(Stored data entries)
═══

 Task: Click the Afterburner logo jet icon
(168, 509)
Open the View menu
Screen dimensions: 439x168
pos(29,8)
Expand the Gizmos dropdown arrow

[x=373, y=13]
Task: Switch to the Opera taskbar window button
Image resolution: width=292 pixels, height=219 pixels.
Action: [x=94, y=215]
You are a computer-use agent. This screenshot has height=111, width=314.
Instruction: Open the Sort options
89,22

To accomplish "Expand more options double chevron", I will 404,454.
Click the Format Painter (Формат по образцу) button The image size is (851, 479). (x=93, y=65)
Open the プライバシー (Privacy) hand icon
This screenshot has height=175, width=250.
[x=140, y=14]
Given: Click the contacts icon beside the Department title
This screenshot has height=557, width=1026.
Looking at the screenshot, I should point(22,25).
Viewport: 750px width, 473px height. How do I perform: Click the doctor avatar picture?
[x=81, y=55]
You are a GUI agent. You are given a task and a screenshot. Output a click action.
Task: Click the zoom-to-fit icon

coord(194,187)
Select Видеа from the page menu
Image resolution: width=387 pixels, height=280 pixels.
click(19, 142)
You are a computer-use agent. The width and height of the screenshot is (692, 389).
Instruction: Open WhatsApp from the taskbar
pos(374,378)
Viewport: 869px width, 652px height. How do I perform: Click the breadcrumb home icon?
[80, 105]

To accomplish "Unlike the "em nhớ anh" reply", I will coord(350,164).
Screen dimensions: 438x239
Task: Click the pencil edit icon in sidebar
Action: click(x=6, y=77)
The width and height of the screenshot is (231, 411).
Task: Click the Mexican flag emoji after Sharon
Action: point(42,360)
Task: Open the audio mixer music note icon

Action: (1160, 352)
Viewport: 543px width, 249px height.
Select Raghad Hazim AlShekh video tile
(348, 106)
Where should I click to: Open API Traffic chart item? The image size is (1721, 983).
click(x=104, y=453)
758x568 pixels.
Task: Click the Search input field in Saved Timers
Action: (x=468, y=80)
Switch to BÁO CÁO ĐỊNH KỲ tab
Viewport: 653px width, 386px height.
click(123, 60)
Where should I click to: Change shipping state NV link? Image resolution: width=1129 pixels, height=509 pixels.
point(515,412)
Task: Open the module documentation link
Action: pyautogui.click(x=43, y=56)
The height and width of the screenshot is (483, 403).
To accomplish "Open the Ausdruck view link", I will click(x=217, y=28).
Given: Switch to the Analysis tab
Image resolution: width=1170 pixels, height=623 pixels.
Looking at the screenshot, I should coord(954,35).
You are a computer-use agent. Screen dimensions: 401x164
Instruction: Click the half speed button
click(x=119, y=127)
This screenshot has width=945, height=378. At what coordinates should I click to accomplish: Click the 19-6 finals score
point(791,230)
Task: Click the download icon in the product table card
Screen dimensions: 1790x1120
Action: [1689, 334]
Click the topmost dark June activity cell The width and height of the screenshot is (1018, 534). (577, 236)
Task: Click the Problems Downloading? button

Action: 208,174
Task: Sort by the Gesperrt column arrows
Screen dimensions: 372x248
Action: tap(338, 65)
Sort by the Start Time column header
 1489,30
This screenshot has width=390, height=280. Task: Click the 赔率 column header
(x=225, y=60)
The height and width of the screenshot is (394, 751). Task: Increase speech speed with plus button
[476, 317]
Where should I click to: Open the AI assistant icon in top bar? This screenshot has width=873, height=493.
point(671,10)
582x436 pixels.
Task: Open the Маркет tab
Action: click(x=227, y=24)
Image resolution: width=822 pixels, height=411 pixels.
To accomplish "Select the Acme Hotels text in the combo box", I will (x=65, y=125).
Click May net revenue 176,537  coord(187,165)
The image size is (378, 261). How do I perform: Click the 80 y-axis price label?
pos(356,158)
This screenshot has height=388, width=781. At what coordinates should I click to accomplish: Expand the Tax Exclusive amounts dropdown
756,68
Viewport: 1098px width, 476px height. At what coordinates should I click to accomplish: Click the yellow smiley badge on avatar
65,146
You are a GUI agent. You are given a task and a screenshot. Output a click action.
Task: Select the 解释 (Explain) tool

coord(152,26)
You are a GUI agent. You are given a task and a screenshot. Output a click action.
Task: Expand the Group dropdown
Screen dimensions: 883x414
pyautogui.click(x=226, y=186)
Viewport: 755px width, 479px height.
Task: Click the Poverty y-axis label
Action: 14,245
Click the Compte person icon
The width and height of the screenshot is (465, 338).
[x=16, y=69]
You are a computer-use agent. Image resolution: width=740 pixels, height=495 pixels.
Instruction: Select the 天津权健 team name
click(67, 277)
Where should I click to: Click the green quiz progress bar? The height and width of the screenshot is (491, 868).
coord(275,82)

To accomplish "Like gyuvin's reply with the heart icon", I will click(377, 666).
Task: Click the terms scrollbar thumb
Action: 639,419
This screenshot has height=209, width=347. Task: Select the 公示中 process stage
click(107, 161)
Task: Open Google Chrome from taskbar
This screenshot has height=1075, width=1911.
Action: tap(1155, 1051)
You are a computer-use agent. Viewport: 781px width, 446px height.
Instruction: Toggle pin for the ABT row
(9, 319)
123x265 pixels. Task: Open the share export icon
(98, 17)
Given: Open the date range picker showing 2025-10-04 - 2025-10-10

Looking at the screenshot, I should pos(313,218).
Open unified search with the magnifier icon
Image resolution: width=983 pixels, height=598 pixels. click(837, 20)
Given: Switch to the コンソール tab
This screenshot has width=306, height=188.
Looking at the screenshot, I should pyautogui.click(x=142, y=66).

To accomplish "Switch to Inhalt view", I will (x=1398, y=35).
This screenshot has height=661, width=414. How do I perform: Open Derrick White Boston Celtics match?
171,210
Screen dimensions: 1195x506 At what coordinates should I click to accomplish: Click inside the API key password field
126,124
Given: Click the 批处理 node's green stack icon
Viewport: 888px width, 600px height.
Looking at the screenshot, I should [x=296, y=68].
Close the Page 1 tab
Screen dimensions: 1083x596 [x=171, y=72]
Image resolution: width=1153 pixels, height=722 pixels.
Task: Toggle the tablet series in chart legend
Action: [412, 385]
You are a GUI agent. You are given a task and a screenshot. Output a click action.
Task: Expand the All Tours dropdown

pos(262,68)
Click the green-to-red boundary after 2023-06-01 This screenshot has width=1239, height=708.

═══

» Exercise details
Format these lines as a JSON list of strings, with one string for each line and no blank lines.

» Task result
[
  " Task: Click the Afterburner logo jet icon",
  "(168, 509)",
  "Open the View menu",
  "Screen dimensions: 439x168",
  "pos(29,8)",
  "Expand the Gizmos dropdown arrow",
  "[x=373, y=13]",
  "Task: Switch to the Opera taskbar window button",
  "Image resolution: width=292 pixels, height=219 pixels.",
  "Action: [x=94, y=215]",
  "You are a computer-use agent. This screenshot has height=111, width=314.",
  "Instruction: Open the Sort options",
  "89,22",
  "To accomplish \"Expand more options double chevron\", I will 404,454.",
  "Click the Format Painter (Формат по образцу) button The image size is (851, 479). (x=93, y=65)",
  "Open the プライバシー (Privacy) hand icon",
  "This screenshot has height=175, width=250.",
  "[x=140, y=14]",
  "Given: Click the contacts icon beside the Department title",
  "This screenshot has height=557, width=1026.",
  "Looking at the screenshot, I should point(22,25).",
  "Viewport: 750px width, 473px height. How do I perform: Click the doctor avatar picture?",
  "[x=81, y=55]",
  "You are a GUI agent. You are given a task and a screenshot. Output a click action.",
  "Task: Click the zoom-to-fit icon",
  "coord(194,187)",
  "Select Видеа from the page menu",
  "Image resolution: width=387 pixels, height=280 pixels.",
  "click(19, 142)",
  "You are a computer-use agent. The width and height of the screenshot is (692, 389).",
  "Instruction: Open WhatsApp from the taskbar",
  "pos(374,378)",
  "Viewport: 869px width, 652px height. How do I perform: Click the breadcrumb home icon?",
  "[80, 105]",
  "To accomplish \"Unlike the \"em nhớ anh\" reply\", I will coord(350,164).",
  "Screen dimensions: 438x239",
  "Task: Click the pencil edit icon in sidebar",
  "Action: click(x=6, y=77)",
  "The width and height of the screenshot is (231, 411).",
  "Task: Click the Mexican flag emoji after Sharon",
  "Action: point(42,360)",
  "Task: Open the audio mixer music note icon",
  "Action: (1160, 352)",
  "Viewport: 543px width, 249px height.",
  "Select Raghad Hazim AlShekh video tile",
  "(348, 106)",
  "Where should I click to: Open API Traffic chart item? The image size is (1721, 983).",
  "click(x=104, y=453)",
  "758x568 pixels.",
  "Task: Click the Search input field in Saved Timers",
  "Action: (x=468, y=80)",
  "Switch to BÁO CÁO ĐỊNH KỲ tab",
  "Viewport: 653px width, 386px height.",
  "click(123, 60)",
  "Where should I click to: Change shipping state NV link? Image resolution: width=1129 pixels, height=509 pixels.",
  "point(515,412)",
  "Task: Open the module documentation link",
  "Action: pyautogui.click(x=43, y=56)",
  "The height and width of the screenshot is (483, 403).",
  "To accomplish \"Open the Ausdruck view link\", I will click(x=217, y=28).",
  "Given: Switch to the Analysis tab",
  "Image resolution: width=1170 pixels, height=623 pixels.",
  "Looking at the screenshot, I should coord(954,35).",
  "You are a computer-use agent. Screen dimensions: 401x164",
  "Instruction: Click the half speed button",
  "click(x=119, y=127)",
  "This screenshot has width=945, height=378. At what coordinates should I click to accomplish: Click the 19-6 finals score",
  "point(791,230)",
  "Task: Click the download icon in the product table card",
  "Screen dimensions: 1790x1120",
  "Action: [1689, 334]",
  "Click the topmost dark June activity cell The width and height of the screenshot is (1018, 534). (577, 236)",
  "Task: Click the Problems Downloading? button",
  "Action: 208,174",
  "Task: Sort by the Gesperrt column arrows",
  "Screen dimensions: 372x248",
  "Action: tap(338, 65)",
  "Sort by the Start Time column header",
  " 1489,30",
  "This screenshot has width=390, height=280. Task: Click the 赔率 column header",
  "(x=225, y=60)",
  "The height and width of the screenshot is (394, 751). Task: Increase speech speed with plus button",
  "[476, 317]",
  "Where should I click to: Open the AI assistant icon in top bar? This screenshot has width=873, height=493.",
  "point(671,10)",
  "582x436 pixels.",
  "Task: Open the Маркет tab",
  "Action: click(x=227, y=24)",
  "Image resolution: width=822 pixels, height=411 pixels.",
  "To accomplish \"Select the Acme Hotels text in the combo box\", I will (x=65, y=125).",
  "Click May net revenue 176,537  coord(187,165)",
  "The image size is (378, 261). How do I perform: Click the 80 y-axis price label?",
  "pos(356,158)",
  "This screenshot has height=388, width=781. At what coordinates should I click to accomplish: Expand the Tax Exclusive amounts dropdown",
  "756,68",
  "Viewport: 1098px width, 476px height. At what coordinates should I click to accomplish: Click the yellow smiley badge on avatar",
  "65,146",
  "You are a GUI agent. You are given a task and a screenshot. Output a click action.",
  "Task: Select the 解释 (Explain) tool",
  "coord(152,26)",
  "You are a GUI agent. You are given a task and a screenshot. Output a click action.",
  "Task: Expand the Group dropdown",
  "Screen dimensions: 883x414",
  "pyautogui.click(x=226, y=186)",
  "Viewport: 755px width, 479px height.",
  "Task: Click the Poverty y-axis label",
  "Action: 14,245",
  "Click the Compte person icon",
  "The width and height of the screenshot is (465, 338).",
  "[x=16, y=69]",
  "You are a computer-use agent. Image resolution: width=740 pixels, height=495 pixels.",
  "Instruction: Select the 天津权健 team name",
  "click(67, 277)",
  "Where should I click to: Click the green quiz progress bar? The height and width of the screenshot is (491, 868).",
  "coord(275,82)",
  "To accomplish \"Like gyuvin's reply with the heart icon\", I will click(377, 666).",
  "Task: Click the terms scrollbar thumb",
  "Action: 639,419",
  "This screenshot has height=209, width=347. Task: Select the 公示中 process stage",
  "click(107, 161)",
  "Task: Open Google Chrome from taskbar",
  "This screenshot has height=1075, width=1911.",
  "Action: tap(1155, 1051)",
  "You are a computer-use agent. Viewport: 781px width, 446px height.",
  "Instruction: Toggle pin for the ABT row",
  "(9, 319)",
  "123x265 pixels. Task: Open the share export icon",
  "(98, 17)",
  "Given: Open the date range picker showing 2025-10-04 - 2025-10-10",
  "Looking at the screenshot, I should pos(313,218).",
  "Open unified search with the magnifier icon",
  "Image resolution: width=983 pixels, height=598 pixels. click(837, 20)",
  "Given: Switch to the コンソール tab",
  "This screenshot has width=306, height=188.",
  "Looking at the screenshot, I should pyautogui.click(x=142, y=66).",
  "To accomplish \"Switch to Inhalt view\", I will (x=1398, y=35).",
  "This screenshot has height=661, width=414. How do I perform: Open Derrick White Boston Celtics match?",
  "171,210",
  "Screen dimensions: 1195x506 At what coordinates should I click to accomplish: Click inside the API key password field",
  "126,124",
  "Given: Click the 批处理 node's green stack icon",
  "Viewport: 888px width, 600px height.",
  "Looking at the screenshot, I should [x=296, y=68].",
  "Close the Page 1 tab",
  "Screen dimensions: 1083x596 [x=171, y=72]",
  "Image resolution: width=1153 pixels, height=722 pixels.",
  "Task: Toggle the tablet series in chart legend",
  "Action: [412, 385]",
  "You are a GUI agent. You are given a task and a screenshot. Output a click action.",
  "Task: Expand the All Tours dropdown",
  "pos(262,68)",
  "Click the green-to-red boundary after 2023-06-01 This screenshot has width=1239, height=708."
]